Does Shelton have a point? Are music and photographs artistic
equivalents? Is Swift taking advantage of unequal bargaining power
over artists just as Apple did? All good questions. We suspect
that we'll hear more about this….
No Zombie Patents!
On June 22 the
Supreme Court decided yet another patent case - this one relating to
patent royalties after the patent expires. In 1964, the Supreme
Court in the Brulotte case determined that even with a
contract, a patent owner cannot collect royalties for making, using
or selling an invention after a patent expires. The Brulotte decision has been severely criticized by lower courts
and by academics.
The Supreme Court revisited the subject in Kimble v Marvel on June
22, 2015. Kimble invented a Spider Man-type web slinger to shoot
silly string from the palm of the hand and received a patent in
1990. Marvel copied the invention, and Kimble sued. Kimble and
Marvel settled the litigation, with Marvel agreeing to pay a royalty
to Kimble for as long as web slingers wanted to sling web. Marvel
later learned of Brulotte and filed suit in 2010 asking to be
relieved of the royalty obligation when Kimble's patent expired.

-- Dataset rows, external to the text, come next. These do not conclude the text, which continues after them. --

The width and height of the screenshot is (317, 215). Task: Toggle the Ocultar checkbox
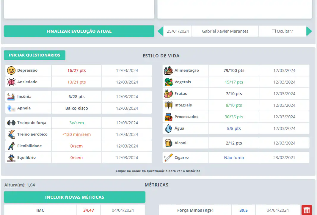click(x=274, y=31)
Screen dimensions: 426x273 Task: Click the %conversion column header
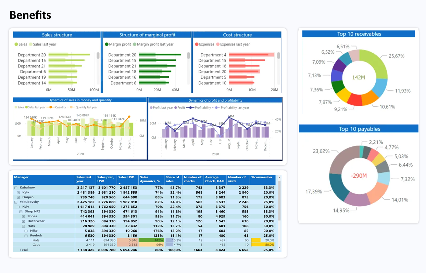tap(262, 178)
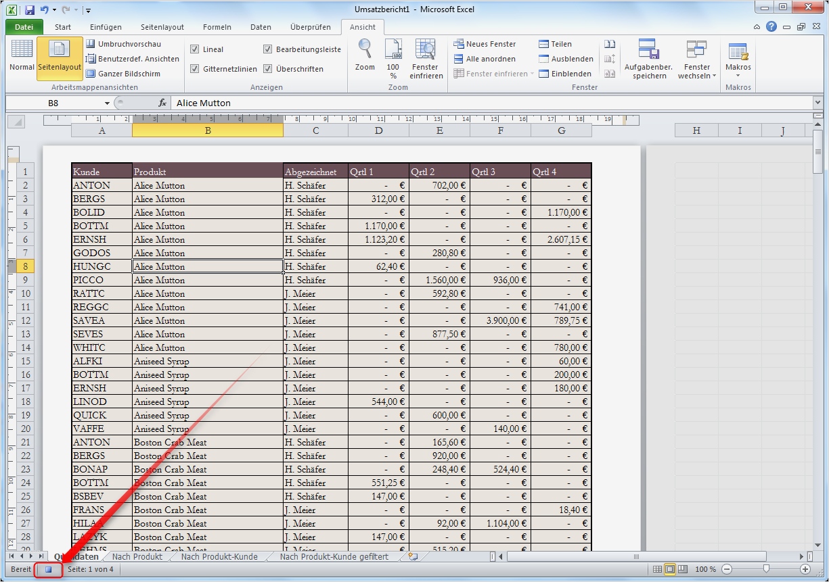Click the macro record icon in status bar
829x582 pixels.
click(x=49, y=570)
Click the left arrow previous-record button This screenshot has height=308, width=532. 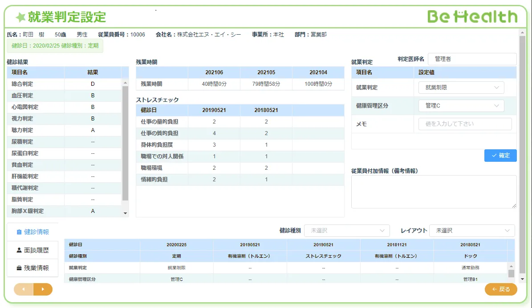24,289
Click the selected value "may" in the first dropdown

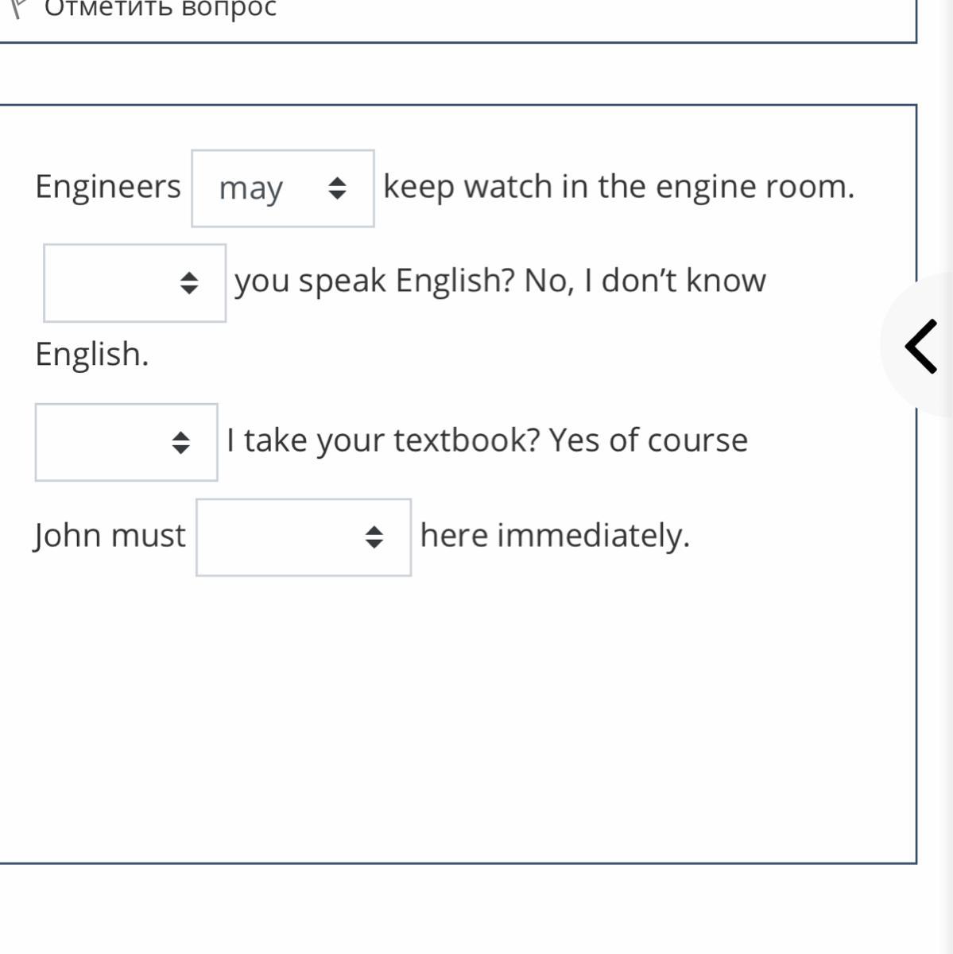point(250,189)

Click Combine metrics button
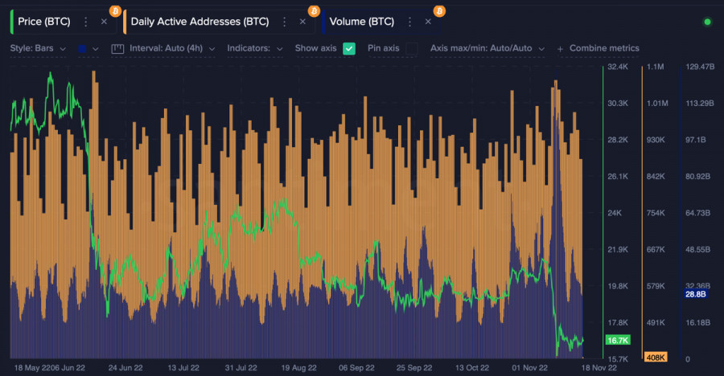point(599,49)
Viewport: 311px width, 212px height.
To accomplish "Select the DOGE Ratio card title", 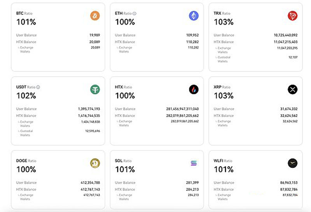I will point(26,161).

The Supreme Court agreed with Marvel and refused to disturb Brulotte
based on judicial inertia, known to judges and those that fawn over
them as 'stare decisis.' 'Stare decisis' generally means that once
a court decides a matter in one way it will continue to decide the
same question the same way in future cases, unless there is a good
reason to change. The majority noted that Congress had fifty years
to fix Brulotte if it wanted to do so, but has not. The majority
also noted that parties can draft contracts around Brulotte by
having payments after a patent expires correspond to making, using
or selling the invention before the patent expires.
The Supreme Court dissenters view Brullote as wrong-headed judicial
activism with no basis in the patent statute and dismiss the
majority's argument on inaction by Congress because passing a patent
law is really difficult.
In short, Brulotte is still good law and patents die on their
expiration dates. Brulotte and Kimble must be considered in
negotiating patent license agreements.